How to make Naan Pizza - With naan as the base this pizza is unique yet delicious.

This recipe is from FoodFood TV channel & has featured on Turban Tadka.

Main Ingredients : Refined flour, Red Tomatoes

Cuisine : Indo-Italian

Course : Snacks and Starters

Naan Pizza Recipe Card

Naan Pizza

The main difference between Italian and Indo Italian dishes is that the dishes which require stuffing, Indian vegetables and masalas replace the authentic Italian ones. 
Authentic Italian foods use the typical Italian herbs to flavour but very little chillies. And since we Indians like our food to be spicier, plenty of chilli flakes do the needful.

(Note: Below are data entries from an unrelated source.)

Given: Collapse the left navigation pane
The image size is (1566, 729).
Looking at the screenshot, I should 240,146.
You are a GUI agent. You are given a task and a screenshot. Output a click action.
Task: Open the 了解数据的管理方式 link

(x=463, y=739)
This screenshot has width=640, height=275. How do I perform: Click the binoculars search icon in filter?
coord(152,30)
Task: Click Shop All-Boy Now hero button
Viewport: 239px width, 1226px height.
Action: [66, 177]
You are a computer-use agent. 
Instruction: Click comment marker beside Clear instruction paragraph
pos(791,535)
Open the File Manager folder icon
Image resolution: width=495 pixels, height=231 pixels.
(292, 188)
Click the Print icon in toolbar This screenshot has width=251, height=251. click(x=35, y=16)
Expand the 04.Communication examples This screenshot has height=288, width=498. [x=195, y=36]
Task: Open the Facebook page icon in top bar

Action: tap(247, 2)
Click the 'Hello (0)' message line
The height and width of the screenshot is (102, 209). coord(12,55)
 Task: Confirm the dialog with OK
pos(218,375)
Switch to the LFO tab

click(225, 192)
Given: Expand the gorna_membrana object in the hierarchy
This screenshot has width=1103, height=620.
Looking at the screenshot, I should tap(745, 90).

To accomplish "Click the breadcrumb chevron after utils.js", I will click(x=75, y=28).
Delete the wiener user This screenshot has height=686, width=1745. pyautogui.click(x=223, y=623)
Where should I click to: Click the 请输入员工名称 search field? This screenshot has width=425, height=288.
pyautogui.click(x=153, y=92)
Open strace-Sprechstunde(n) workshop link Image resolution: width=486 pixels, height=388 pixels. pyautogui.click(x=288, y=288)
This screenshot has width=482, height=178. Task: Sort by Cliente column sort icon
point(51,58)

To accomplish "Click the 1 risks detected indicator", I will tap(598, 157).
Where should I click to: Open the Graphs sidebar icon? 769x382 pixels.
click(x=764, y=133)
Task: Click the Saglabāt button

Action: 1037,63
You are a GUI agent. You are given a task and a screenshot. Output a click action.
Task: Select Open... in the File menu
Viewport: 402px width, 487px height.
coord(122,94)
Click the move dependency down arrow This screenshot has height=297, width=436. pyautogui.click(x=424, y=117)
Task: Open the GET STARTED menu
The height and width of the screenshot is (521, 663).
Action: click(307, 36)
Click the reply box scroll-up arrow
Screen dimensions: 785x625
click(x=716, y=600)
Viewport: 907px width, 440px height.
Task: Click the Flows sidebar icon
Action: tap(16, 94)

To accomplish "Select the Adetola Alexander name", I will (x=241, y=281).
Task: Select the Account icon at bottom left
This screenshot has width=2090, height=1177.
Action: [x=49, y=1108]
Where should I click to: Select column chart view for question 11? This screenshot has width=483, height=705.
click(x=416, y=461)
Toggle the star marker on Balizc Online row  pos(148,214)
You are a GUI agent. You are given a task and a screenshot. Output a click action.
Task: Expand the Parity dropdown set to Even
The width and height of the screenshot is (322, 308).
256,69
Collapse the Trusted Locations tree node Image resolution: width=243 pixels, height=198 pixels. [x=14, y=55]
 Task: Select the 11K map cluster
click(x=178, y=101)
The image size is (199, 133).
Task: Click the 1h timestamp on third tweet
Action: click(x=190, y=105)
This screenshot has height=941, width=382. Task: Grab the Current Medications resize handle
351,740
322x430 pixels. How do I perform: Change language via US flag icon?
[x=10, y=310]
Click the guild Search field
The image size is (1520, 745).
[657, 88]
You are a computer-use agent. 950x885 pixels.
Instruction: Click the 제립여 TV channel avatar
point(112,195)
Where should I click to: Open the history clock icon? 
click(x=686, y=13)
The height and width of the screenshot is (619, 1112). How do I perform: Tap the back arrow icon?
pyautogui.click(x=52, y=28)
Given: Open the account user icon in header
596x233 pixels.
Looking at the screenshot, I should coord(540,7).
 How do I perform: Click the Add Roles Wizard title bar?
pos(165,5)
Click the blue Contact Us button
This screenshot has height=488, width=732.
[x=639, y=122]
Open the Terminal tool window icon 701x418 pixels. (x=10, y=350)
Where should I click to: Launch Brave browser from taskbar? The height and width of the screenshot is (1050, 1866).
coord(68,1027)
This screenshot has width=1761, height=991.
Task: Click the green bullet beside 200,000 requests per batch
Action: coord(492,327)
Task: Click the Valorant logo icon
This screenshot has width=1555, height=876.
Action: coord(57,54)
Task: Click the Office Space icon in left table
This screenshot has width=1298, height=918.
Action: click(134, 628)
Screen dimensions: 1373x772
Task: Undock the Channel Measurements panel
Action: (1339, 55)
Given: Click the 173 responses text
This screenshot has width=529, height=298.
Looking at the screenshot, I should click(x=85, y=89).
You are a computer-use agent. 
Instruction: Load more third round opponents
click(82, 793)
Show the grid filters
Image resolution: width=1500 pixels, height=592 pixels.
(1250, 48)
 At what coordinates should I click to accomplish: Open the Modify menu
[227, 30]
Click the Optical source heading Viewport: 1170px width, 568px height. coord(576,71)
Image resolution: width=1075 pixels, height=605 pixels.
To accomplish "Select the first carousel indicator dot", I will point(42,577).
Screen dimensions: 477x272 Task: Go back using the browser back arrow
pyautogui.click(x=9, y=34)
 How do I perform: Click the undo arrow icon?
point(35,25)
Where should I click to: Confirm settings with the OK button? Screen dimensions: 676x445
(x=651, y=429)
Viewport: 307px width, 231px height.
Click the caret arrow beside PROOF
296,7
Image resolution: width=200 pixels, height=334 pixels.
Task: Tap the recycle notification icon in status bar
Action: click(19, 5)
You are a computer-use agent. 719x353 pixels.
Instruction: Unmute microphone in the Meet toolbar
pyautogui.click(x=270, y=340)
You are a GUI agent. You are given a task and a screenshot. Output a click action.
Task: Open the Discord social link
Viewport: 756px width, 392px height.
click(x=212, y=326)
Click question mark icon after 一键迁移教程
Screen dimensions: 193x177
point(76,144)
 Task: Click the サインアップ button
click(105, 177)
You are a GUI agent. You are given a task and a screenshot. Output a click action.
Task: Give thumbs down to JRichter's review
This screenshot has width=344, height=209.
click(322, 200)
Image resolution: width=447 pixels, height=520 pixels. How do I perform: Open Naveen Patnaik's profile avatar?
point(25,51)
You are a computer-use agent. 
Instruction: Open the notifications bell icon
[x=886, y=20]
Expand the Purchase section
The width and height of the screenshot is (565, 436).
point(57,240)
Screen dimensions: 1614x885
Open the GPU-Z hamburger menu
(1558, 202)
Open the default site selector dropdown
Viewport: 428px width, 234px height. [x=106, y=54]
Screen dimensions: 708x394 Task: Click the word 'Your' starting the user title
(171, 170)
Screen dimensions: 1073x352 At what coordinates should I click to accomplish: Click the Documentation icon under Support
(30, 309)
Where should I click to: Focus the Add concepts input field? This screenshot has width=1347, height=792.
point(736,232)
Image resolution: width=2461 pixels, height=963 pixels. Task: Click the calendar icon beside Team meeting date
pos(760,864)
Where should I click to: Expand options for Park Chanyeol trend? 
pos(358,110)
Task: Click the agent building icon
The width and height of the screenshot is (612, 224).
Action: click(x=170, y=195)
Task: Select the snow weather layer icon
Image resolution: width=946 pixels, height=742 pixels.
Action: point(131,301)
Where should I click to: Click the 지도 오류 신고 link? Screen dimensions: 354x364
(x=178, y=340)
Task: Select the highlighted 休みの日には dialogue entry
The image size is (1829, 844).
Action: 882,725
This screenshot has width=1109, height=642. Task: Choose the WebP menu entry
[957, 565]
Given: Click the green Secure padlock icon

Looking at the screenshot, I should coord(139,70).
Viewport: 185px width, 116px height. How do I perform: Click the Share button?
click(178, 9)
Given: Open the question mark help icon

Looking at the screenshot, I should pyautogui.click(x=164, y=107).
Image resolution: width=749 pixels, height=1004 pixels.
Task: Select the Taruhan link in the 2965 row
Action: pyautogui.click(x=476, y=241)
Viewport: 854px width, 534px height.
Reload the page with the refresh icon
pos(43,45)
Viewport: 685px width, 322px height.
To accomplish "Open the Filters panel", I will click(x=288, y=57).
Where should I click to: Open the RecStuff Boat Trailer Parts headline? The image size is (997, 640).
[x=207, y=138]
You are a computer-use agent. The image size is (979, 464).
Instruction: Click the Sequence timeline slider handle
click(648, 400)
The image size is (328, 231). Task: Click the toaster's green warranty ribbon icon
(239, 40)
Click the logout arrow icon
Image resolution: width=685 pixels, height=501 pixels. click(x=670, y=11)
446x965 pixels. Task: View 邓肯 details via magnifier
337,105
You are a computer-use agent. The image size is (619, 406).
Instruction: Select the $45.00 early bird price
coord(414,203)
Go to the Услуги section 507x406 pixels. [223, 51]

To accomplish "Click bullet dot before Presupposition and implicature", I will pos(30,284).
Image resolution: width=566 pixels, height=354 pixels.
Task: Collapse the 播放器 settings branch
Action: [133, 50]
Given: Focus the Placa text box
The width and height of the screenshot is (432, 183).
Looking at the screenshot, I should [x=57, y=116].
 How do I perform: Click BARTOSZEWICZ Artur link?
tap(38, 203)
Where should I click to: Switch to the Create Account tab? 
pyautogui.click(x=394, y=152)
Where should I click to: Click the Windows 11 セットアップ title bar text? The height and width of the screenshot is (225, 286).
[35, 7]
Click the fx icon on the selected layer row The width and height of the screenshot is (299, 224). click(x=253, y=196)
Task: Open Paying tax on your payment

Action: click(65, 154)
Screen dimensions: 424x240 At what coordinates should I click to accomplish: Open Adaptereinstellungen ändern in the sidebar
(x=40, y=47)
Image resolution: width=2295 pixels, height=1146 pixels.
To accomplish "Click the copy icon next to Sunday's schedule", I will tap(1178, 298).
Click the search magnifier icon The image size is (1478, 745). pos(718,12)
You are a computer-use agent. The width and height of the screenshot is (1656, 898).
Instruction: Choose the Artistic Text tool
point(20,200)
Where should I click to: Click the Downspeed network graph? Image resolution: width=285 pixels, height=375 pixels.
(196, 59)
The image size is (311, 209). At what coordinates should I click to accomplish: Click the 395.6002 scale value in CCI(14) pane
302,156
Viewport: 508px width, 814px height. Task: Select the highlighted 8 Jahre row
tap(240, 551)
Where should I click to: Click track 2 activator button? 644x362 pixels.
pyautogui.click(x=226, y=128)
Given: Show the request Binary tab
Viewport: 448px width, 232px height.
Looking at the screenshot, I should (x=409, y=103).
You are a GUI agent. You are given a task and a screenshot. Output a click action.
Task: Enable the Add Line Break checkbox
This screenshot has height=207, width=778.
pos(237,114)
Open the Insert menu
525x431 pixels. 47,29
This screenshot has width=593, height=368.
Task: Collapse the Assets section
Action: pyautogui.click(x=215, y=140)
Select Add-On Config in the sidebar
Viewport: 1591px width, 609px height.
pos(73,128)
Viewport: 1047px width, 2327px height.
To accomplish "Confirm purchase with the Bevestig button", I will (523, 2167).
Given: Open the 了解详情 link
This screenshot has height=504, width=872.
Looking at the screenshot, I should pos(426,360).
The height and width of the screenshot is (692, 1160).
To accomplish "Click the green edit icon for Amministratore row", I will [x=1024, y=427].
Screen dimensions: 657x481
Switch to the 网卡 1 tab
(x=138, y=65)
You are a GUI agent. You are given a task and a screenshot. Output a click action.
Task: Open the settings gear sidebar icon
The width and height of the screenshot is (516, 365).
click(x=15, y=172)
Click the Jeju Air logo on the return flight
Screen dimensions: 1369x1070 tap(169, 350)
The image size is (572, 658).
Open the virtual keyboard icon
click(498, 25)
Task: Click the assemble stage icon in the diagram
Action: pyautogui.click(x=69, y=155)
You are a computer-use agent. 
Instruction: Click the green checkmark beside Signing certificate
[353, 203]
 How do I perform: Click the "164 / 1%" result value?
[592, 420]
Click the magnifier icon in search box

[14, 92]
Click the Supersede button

For more recipes related to Naan Pizza checkout Khasta Kachori, Chicken Kathi Roll, Vegetable Momos, Eggless Sponge Cake . You can also find more Snacks and Starters recipes like Peanut Chaat, Almond Crusted Prawns With Wasabi Mayo, Chana Dal Wada, Tomato And Basil Souffle.

Prep Time : 11-15 minutes

Cook time : 1-1.30 hour

Serve : 4

Level Of Cooking : Moderate

Taste : Spicy

Ingredients for Naan Pizza Recipe

  • Refined flour 2 cups

  • Red Tomatoes 1/2 teaspoon

  • Baking powder 1/2 teaspoon

  • Sugar 1/2 teaspoon

  • Yogurt 2 tablespoons

  • Butter 1 tablespoon

  • Salt a pinch

  • Milk 1 cup

  • Oil 1 1/2 tablespoons

  • For the sauce

  • Butter 1 tablespoon

  • Green cardamoms 2-3

  • Black peppercorns 1/2 teaspoon

  • Bay leaf 1

  • Garlic cloves finely chopped 6-8

  • Ginger finely chopped 1/2 inch

  • Red tomatoes 5 medium

  • Salt a pinch

  • Kashmiri red chilli powder 1 teaspoon

  • Kasoori methi 1/2 teaspoon

  • Fresh cream 2 tablespoons

  • Basil leaves 6-8

  • Green capsicum 1 large

  • Onion seeds (kalonji) 1/2 teaspoon

  • Mushrooms cut into thin slices 3-4 medium

  • Mozzarella cheese grated 1/2 cup


Step 1

Sieve together refined flour, soda bicarbonate and baking powder into a bowl. Add sugar, yogurt, butter and salt and mix.

Step 2

Add milk, little at a time, and knead into soft dough. Apply 1½ tsp oil and knead the dough again. Cover with a damp muslin cloth and set aside.

Step 3

To make the sauce, heat remaining oil in a non-stick kadai. Add butter, green cardamoms, black peppercorns, bay leaf, garlic and ginger and sauté for 1-2 minutes.

Step 4

Roughly chop tomatoes and add and cook till tomatoes become pulpy. Add salt and mix well.

Step 5

Add Kashmiri red chilli powder and kasoori methi and mix well. Sauté for half a minute and switch off heat.

Step 6

Transfer the mixture into a mixer jar. Add fresh cream and basil leaves and grind into a purée. Transfer the mixture into a bowl and set aside.